There are many aspects of Alexander Hamilton that remind me of my own grandfather. For all intents and purposes he too was an orphan. His mother died when was only three days old and his father gave him away to a woman that he lovingly called his grandmother. No documentation confirms who his relatives actually were. It is as though he simply sprang spontaneously from the earth. When he was only thirteen the woman who had raised him died leaving him on his own. He chose an uncle to oversee his small income and even stayed for a time with his father but it was not long before he was traveling across America alone and in search of work. He used his wits and determination to survive.

Grandpa was a brilliant man who in many ways was self taught. He loved this country and exercised his right to a voice in government by regularly voting well into his one hundredth eighth year of life. Like Alexander Hamilton he refused to allow his humble birth to dictate the direction of his life. He used all available opportunities to keep himself and his family afloat even in the most difficult times. He witnessed more than one economic depression, five different wars, and every presidential race from 1878 until his death in the mid nineteen eighties. Through it all he was an optimist who believed that each passing year of his life was just a bit better than his last.
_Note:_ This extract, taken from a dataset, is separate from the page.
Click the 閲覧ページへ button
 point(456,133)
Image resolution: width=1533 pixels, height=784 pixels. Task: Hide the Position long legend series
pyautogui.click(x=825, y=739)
My grandfather saw our human progress as a sign that the government was working just as it had been intended. He kept the faith in America’s democracy until the very day that he died. One of his last big reads was a biography of Thomas Jefferson which he was able to discuss at length just after he turned one hundred eight. He believed that his longevity and his gifts of freedom were great treasures. He left this world with not a penny to his name but he would have insisted that he was rich. He loved his country as much as he had his family. He had weathered a lifetime of tragedy and yet he was a happy man who thought himself blessed simply for living in a place that seemed to be ever improving. His take on history was that the United States of America was slowly but surely moving forward and that we all benefit from its continual search for justice and freedom.

Right now we are in a kind of valley of fear and criticism with regard to our country. We act as though these are somehow the worst of times and yet our history demonstrates that we have been in similar circumstances before. We find the divisiveness between Donald Trump and Hillary Clinton to be deplorable and we are shocked that they won’t even shake hands. We forget that Alexander Hamilton and Aaron Burr were such political rivals and enemies that they ended up on a field in New Jersey to settle their differences with pistols. Hamilton was mortally wounded and Burr who had been the Vice President of the United States was charged with murder and thought to be a villain for all time. Somehow our country moved beyond such a shocking turn of events just as it always seems to do.

My grandfather was able to use the breadth of his experience to see that we may falter and even lose our momentum but we always find our way back. He realized that great men like Alexander Hamilton understood the nature of humans even when they ignored their own flaws. Together individuals from different backgrounds and alternative points of view developed a government that was capable of sustaining itself and correcting its mistakes. Over two hundred years later it’s still here and not even the bombast and prevarication will tear it down as long as we the people cherish it and continue to work to make things right just as Hamilton did so long ago. He lived and died just as we all do but what a story he left behind.